In a previous study we found that sustained-release monofluorophosphate (MFP-SR), a novel, sustained-release MFP preparation, acutely maintained the basal therapeutic serum fluoride levels without causing the high serum peak levels associated with plain MFP administration. The objective of the present study was to determine (a) whether chronic MFP-SR administration would provide therapeutic serum fluoride levels, and (b) whether treatment with this new preparation would result in an increase in bone formation similar to that achieved with plain MFP. Bone formation was assessed by serum osteocalcin (OC) determination. We studied 17 postmenopausal women older than 60 years and suffering from primary osteoporosis. All had received a minimum of 6 months of continuous treatment with plain MFP at a dose of 152 mg/day (76 mg b.i.d.). Upon entering the study, the subjects were randomized, in a double-masked protocol, to receive either MFP-SR (76 mg b.i.d.) (n=9) or placebo (n=8) for 2 months, after which all subjects returned to the original plain MFP regimen. Serum fluoride and serum OC levels were determined monthly for 3 months. At the beginning of the study serum fluoride levels were in the accepted therapeutic range (5–10 µM) in all patients. Serum fluoride levels were maintained in the patients switched to MFP-SR. In contrast, serum fluoride levels decreased significantly (p<0.005) in the placebo-treated control subjects and returned to therapeutic levels upon switching back to plain MFP. Similarly, serum OC levels remained elevated in the subjects switched to MFP-SR but dropped significantly (p<0.001) in the placebo-treated group. Our results demonstrate that chronic MFP-SR administration, at a dose of 152 mg/day, results in maintenance of therapeutic serum fluoride levels and in stimulation of bone formation. Because we have previously reported that high, supratherapeutic post-absorptive serum fluoride levels are avoided by MFP-SR administration, this novel preparation may prevent side effects associated with plain MFP by reducing the amount of fluoride deposited in bone.

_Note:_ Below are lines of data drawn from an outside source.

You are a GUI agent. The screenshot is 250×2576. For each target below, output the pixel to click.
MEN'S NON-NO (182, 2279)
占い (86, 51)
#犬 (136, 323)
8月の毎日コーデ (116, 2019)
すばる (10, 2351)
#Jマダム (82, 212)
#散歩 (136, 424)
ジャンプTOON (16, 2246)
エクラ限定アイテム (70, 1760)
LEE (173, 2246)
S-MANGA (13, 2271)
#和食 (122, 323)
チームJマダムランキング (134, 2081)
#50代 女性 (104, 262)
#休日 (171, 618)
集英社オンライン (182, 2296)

Calcified Tissue International | 1994

Pharmacokinetic profile of a new fluoride preparation : sustained-release monofluorophosphate

H. Resch; Cesar R. Libanati; J. Talbot; M. Tabuenca; Sally M. Farley; P. Bettica; W. Tritthart; David J. Baylink

The pharmacokinetic profiles of a sustained-release monofluorophosphate (MFP-SR) preparation (76 mg) and of plain MFP (76 mg) were compared in six osteoporotic females. These studies were performed in a randomized, crossover, double-blind design to select a preparation that would result in therapeutic serum levels while avoiding high serum peak values. Following a single dose of 76 mg MFP-SR, the serum fluoride levels remained within the accepted therapeutic range (5–10 μM/liter) for 24 hours. In contrast, following a single dose of 76 mg plain MFP, serum fluoride levels exhibited a wide circadian fluctuation and serum levels approximately threefold higher than those of the MFP-SR preparation (9.5±1.6 vs 3.5±0.8 μM/liter, P<0.005). Compared with plain MFP, the sustained-release MFP had a significantly lower peak concentration (Cmax MFP-SR: 10.6 ±3 vs CmaxMFP: 18.9±5 μM/liter, P<0.005) and a significantly longer absorption lag time (TmaxMFP-SR 7.3±1.6 vs TmaxMFP: 3.0±0.6 h, P<0.05). Twenty-four-hour urinary fluoride excretion after ingestion of plain or SR fluoride was significantly increased from pretreatment values documenting absorption with either MFP formulation. Our results show that the use of sustained-release MFP preparation that we tested prevents the development of high peak levels associated with the use of plain MFP preparations. Furthermore, a single dose of MFP-SR resulted in serum fluoride levels within the accepted range of 5–10 μM/liter for 24 hours.